Mr Ritchie said the idea of a free festival hub was to engage all members of the community.
"The best part about this for the Launceston community, and also for people coming into Launceston, is that everything here will be free. The reasons for this is we want to make it as accessible as possible, get as many people, get a broad cross section of society," he said.
MONA senior curator Emma Pike said that Launceston is always a treat to visit, as there are many spaces for experimentation.
"This project continues along the lines of other places we have inhabited, such as Elphin Sports Centre, the Workers Club, the old car museum, the old national theatre," she said.
"We are super excited to be here at the old TAFE. The program here at the old building is called Fantastic Futures. The namesake comes from some of the amazing branding we found in the back corners of the TAFE, which presenting the old school as helping plan fantastic futures for the students that came here."

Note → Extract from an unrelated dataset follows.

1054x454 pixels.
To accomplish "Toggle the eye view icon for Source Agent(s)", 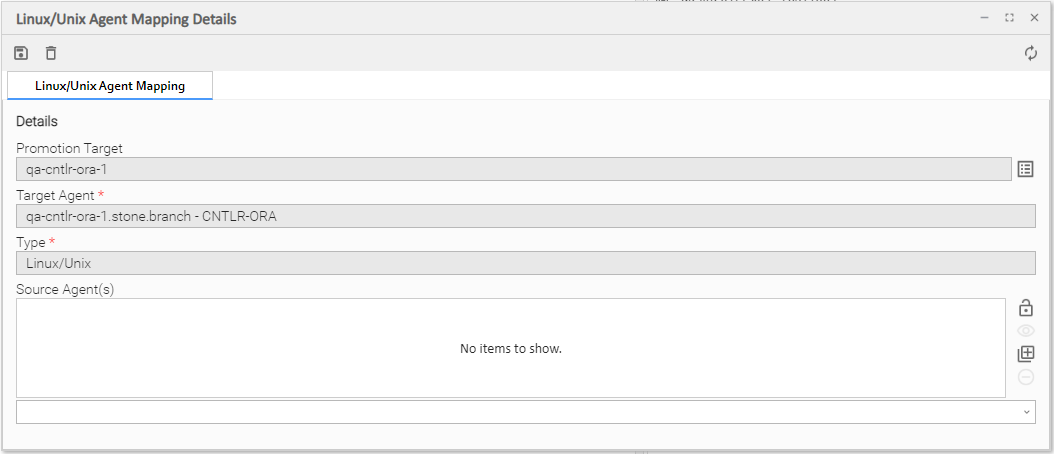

Art experiences coming to town
Fantastic Futures features works by local and international artists including Out Loud by Jonathas de Andrade, a collaboration with a cast of homeless residents from the Brazilian city of Recife, turns the observed to the observer.
US artist Kenneth Tam's Breakfast in Bed is a mix of social experiment and absurdist theatre with seven guys he found on Craigslist to join his mock men's social club.
Ex-funeral director Scott Turnbull and artist Lara Thomas explore the macabre and sometimes playful elements of the death industry in The Director.
The Queer Woodchop by Pony Express sees a classic country-show competition meet joyous queer festivity in a spectacle of flying wood.
Border Farce by Safdar Ahmed is a video work made in collaboration with Kurdish-Iranian heavy metal guitarist Kazem Kazemi who spent six years detained in Australia's offshore prison camp on Manus Island.
The Complaints Choir sings will perform a compilation of audience feedback on their complaints of Launceston.
CHANT is a collaboration with Tasmanian women's sporting clubs who will choreograph and perform historic and contemporary feminist protest chants.
Beyond the Mona Foma hub at reUNION district, Cataract Gorge offers the perfect backdrop for punters to submerge themselves in one of Australia's most stunning and iconic swimming pools to discover the sound of electric UK artist, Leon Vynehall's Floors of Heaven.
Attendees are able to swim in the Gorge pool and hear the sounds and they submerge themselves underwater.
Body Body Commodity by contemporary dance artist, performer and choreographer Jenni Large will see five female dancers animate and interact with a mass of pastel foam objects.
At The Princess Theatre, musicians from Van Diemen's Band and Ensemble Kaboul will perform Persian music of Afghanistan.
Wanting tickets?
Tickets are available at 11am on Tuesday 29 November at monafoma.net.au. Mona Foma is in Launceston from February 17-19 and Hobart from February 24-26 2023.